Congress is so polarized they can’t even get simple things done. From the 1980s forward, we get into “them against us.” You hear arguments like, “Those immigrants are taking your jobs,” but not acknowledging lost middle-income jobs are not taken by immigrants. We’re pitting groups against each other. That allows political leaders to ignore the problems, stand there, and have people fight rather than sit down to say, “Wait a minute, the person I’ve been told is my enemy, in fact, isn’t doing much better than I am. Maybe the people at the top are the ones causing my economic hardships.”  

Political leaders are deciding to protect the interests of people who earn $50 million a year, rather than people who earn $50,000 a year but can’t find any place to live, don’t have retirement savings, and are using credit cards in profoundly unhealthy ways.

Can you offer any advice to Texas Law graduates who want to help?  

If you run for local government offices or represent cities, see if your zoning laws make it hard for lower- and middle-income folks to find nearby affordable housing.

If you represent a real estate developer, see if there are ways to incorporate affordable housing as part of new real estate projects. For people in Big Law, take on pro bono cases of homeowners who have been defrauded. There are all sorts of things that can change laws to benefit the middle class.  

Given the scope of the challenges, what makes you feel positive about the future?

Young people. Every time I step into a law school class and talk to students, I feel more hopeful about the future. Because I teach, it’s a daily process.

Second, the current economic calamities are not sustainable. People either don’t have a job or they’re holding on to a job they loathe. People cannot find affordable housing. Young people don’t necessarily want to be living at home with their parents, which is increasingly the norm. We’re going to have to have change because young people, but also people more broadly, have been harmed by economic policy.

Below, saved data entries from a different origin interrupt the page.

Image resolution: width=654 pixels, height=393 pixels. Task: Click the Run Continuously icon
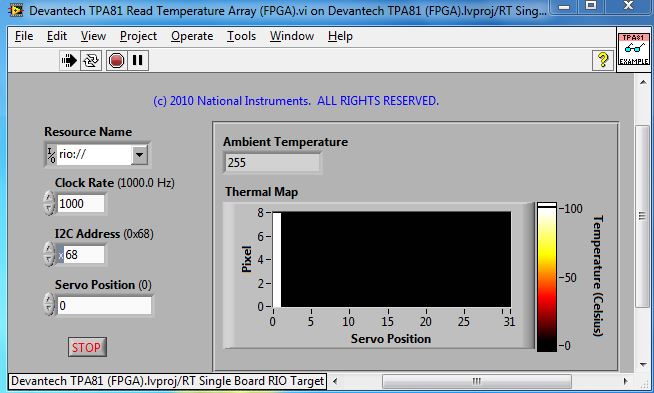tap(91, 61)
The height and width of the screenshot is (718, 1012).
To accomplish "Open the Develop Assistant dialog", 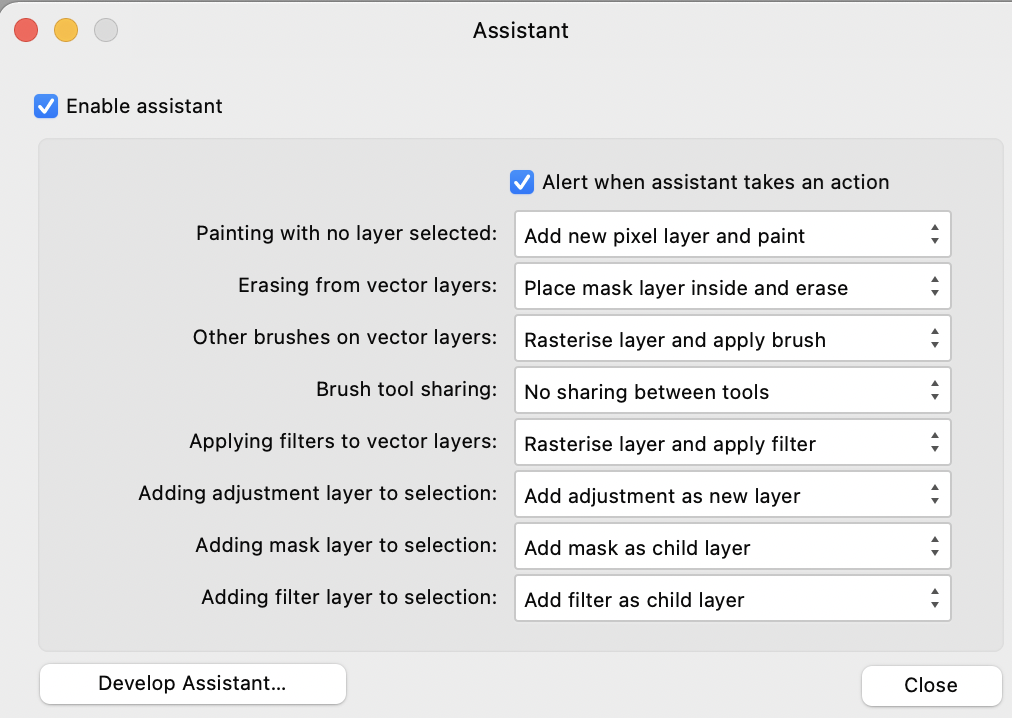I will pyautogui.click(x=192, y=684).
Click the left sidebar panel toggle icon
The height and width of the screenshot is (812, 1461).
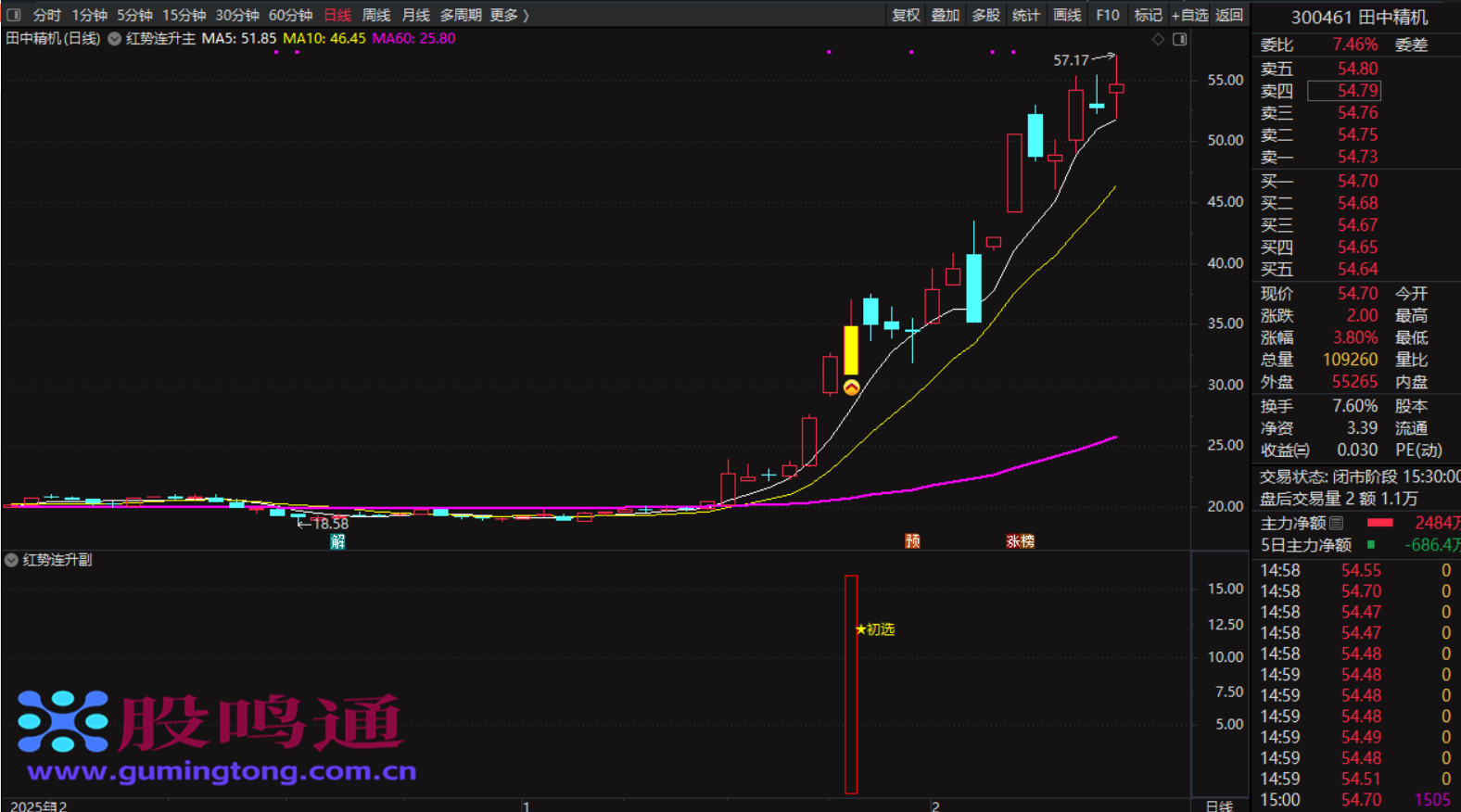point(13,15)
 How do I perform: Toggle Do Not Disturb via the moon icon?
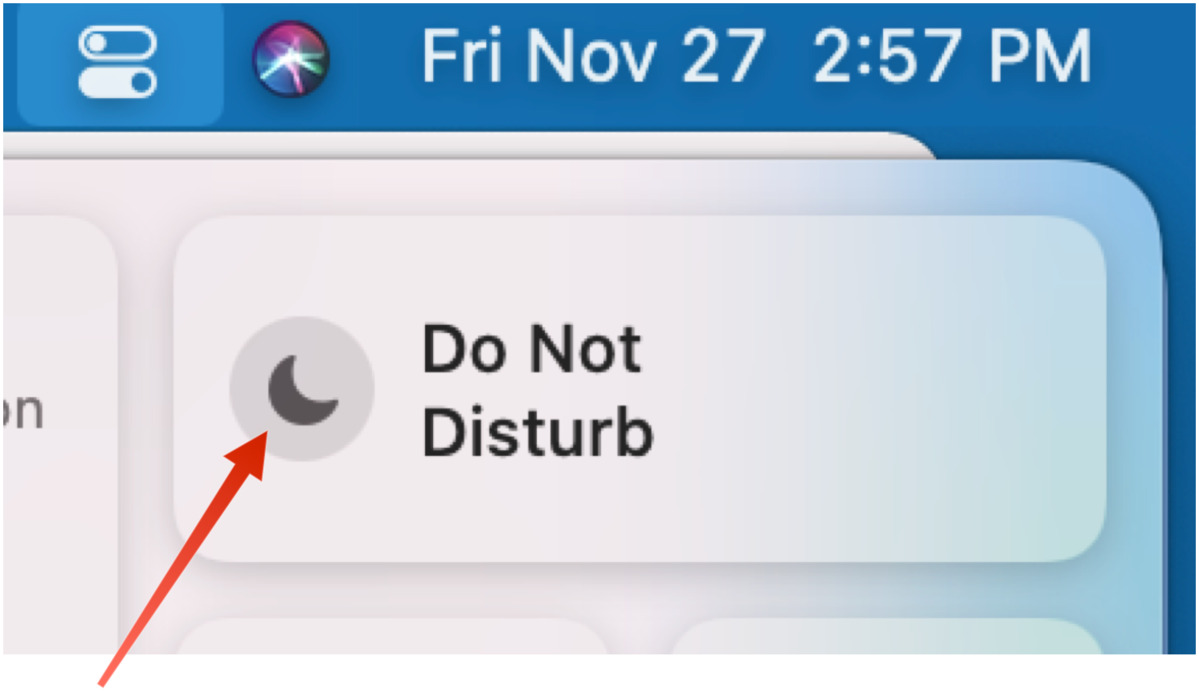[302, 389]
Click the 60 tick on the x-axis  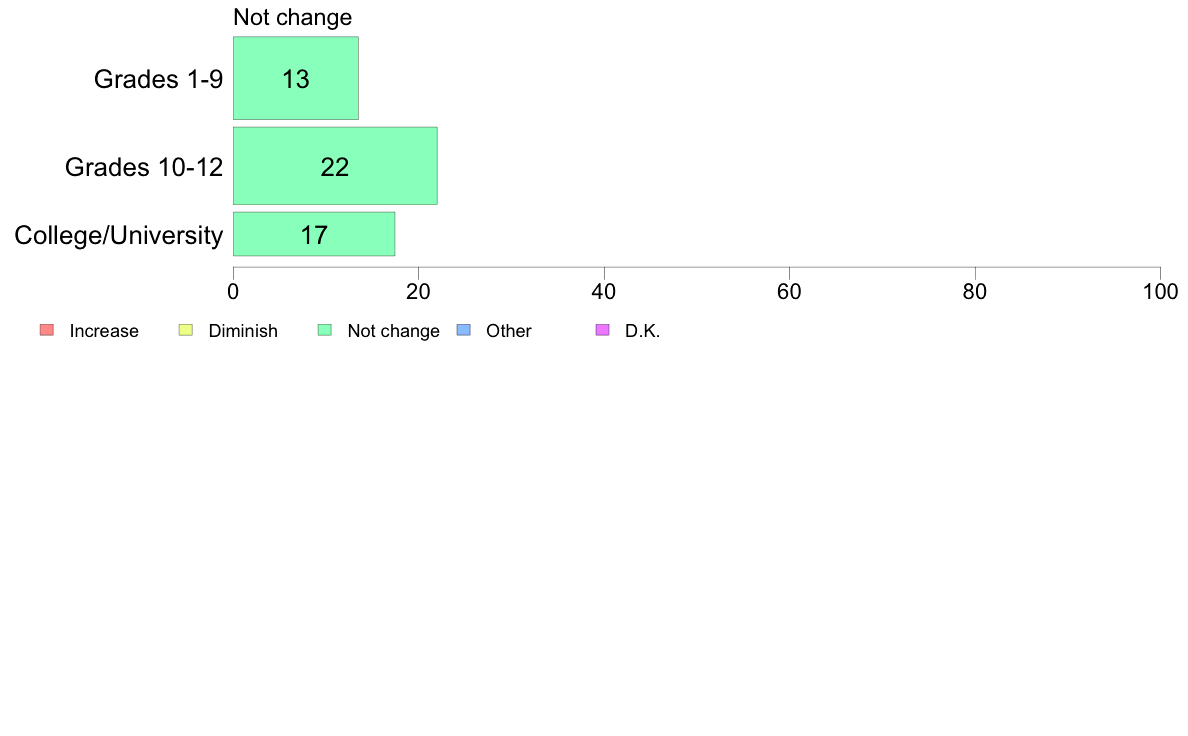tap(789, 292)
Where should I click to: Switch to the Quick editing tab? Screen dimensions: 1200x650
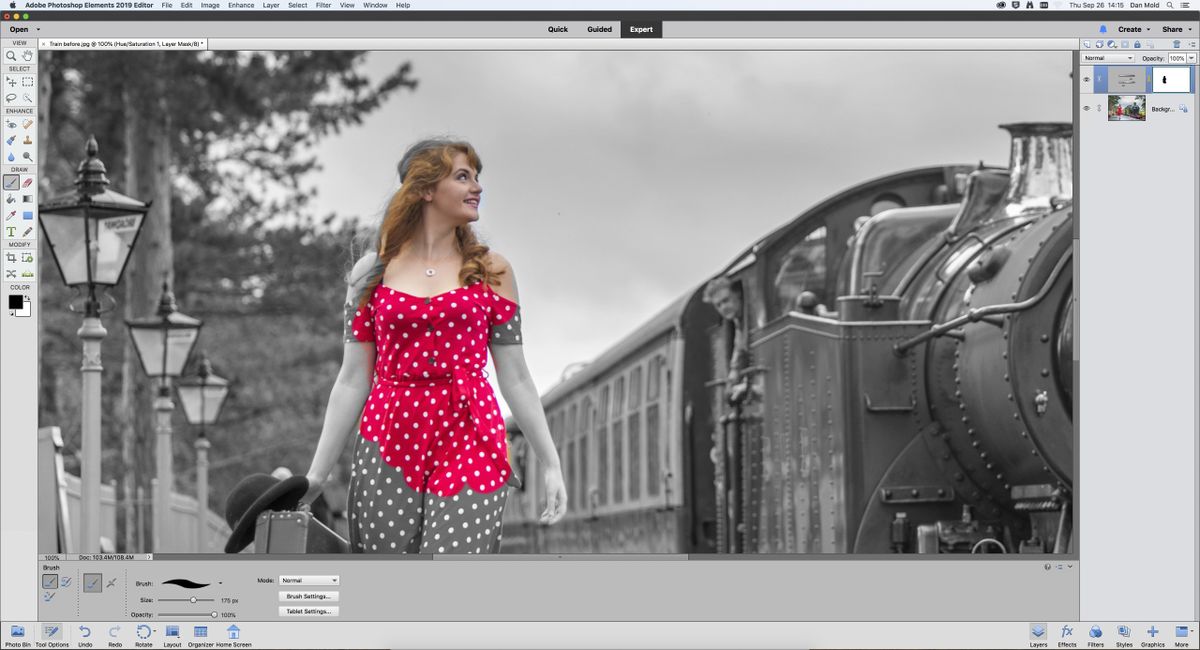point(556,29)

In 10 years, the people who will be driving the political train are those who have been negatively affected by the unwillingness of political leaders to think about anything other than people at the top of the economic scale.  

Every time I step into a law school class and talk to students, I feel more hopeful about the future. Because I teach, it’s a daily process.

Your book’s “acknowledgements” section thanks many people. Are there any Texas Law colleagues you’d identify?

At one point, Wendy Wagner was working on a book while I was working on my book, and we’d have regular “research buddy” check-in calls. And when COVID hit, I had to stop, regroup, and rewrite the book. Tom McGarity, Bobby Chesney and Susie Morse were also incredibly supportive.

Finally, how did your teaching play a role in the book’s creation? 

One of the greatest things about being an academic is getting to recreate yourself. I started out teaching bankruptcy and civil procedure classes; I no longer teach bankruptcy, but I still teach civil procedure and now also teach remedies—and I write about neither. As an academic, it’s a beautiful thing when you can have an interest that started from what you used to be. The book doesn’t focus on debt but has a chapter on it. The luxury we have as law professors is teaching and writing about things that interest us. For the last 10 years, as I’ve been working on this book, I’ve been able to teach courses on the middle class at both the Law School and undergraduate level. What a dream to go into class with your research and then take your classroom experiences to enhance your research.